(Saved entries)
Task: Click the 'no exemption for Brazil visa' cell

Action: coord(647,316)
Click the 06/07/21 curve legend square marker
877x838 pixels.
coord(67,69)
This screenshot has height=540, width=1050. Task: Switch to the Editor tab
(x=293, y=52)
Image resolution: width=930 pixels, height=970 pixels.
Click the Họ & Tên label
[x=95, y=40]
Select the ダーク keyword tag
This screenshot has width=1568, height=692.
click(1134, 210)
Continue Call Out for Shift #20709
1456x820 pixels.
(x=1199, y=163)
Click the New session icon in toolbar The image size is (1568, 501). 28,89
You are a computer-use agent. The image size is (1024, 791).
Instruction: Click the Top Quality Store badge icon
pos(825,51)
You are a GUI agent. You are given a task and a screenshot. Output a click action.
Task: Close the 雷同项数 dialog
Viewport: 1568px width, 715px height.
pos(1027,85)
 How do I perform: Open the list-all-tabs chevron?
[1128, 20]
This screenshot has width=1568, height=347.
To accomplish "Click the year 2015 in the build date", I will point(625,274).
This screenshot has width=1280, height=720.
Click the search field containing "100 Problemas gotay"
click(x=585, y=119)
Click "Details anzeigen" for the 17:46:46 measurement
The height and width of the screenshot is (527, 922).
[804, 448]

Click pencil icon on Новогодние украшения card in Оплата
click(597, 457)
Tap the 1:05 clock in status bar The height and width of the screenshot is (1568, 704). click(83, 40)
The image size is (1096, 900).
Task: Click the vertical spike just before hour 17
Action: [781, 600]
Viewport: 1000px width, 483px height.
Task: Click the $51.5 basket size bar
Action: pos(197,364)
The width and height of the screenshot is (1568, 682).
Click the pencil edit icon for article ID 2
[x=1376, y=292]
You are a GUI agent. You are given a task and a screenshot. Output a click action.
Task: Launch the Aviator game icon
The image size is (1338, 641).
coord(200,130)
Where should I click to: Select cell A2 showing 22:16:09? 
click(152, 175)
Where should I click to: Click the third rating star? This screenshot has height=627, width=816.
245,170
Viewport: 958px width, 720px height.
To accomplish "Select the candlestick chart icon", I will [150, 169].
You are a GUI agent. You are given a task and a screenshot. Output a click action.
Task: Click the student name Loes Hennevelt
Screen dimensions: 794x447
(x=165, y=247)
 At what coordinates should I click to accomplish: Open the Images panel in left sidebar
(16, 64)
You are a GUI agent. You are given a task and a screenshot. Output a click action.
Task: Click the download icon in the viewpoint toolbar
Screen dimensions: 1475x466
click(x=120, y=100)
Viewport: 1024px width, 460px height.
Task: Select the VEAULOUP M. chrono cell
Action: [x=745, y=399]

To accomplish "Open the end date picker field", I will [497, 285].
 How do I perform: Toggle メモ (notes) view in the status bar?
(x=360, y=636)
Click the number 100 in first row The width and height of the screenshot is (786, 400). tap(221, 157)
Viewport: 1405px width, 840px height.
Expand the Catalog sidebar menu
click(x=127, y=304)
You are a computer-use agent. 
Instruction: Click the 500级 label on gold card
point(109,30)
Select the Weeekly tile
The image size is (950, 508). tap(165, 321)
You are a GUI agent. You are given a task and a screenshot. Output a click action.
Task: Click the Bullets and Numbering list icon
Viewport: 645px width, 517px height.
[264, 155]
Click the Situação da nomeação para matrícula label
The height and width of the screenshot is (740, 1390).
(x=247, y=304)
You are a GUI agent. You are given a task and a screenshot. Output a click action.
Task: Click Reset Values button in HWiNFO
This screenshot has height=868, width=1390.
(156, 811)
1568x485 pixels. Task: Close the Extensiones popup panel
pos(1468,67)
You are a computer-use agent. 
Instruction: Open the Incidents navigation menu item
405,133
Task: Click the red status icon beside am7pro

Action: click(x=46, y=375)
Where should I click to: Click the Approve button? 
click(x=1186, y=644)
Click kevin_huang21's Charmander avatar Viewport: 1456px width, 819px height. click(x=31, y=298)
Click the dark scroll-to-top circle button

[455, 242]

* _Directions_
Search the data above for the string "date" and return every line that has it.

* _Your solution_
To accomplish "Click the year 2015 in the build date", I will point(625,274).
To accomplish "Open the end date picker field", I will [497, 285].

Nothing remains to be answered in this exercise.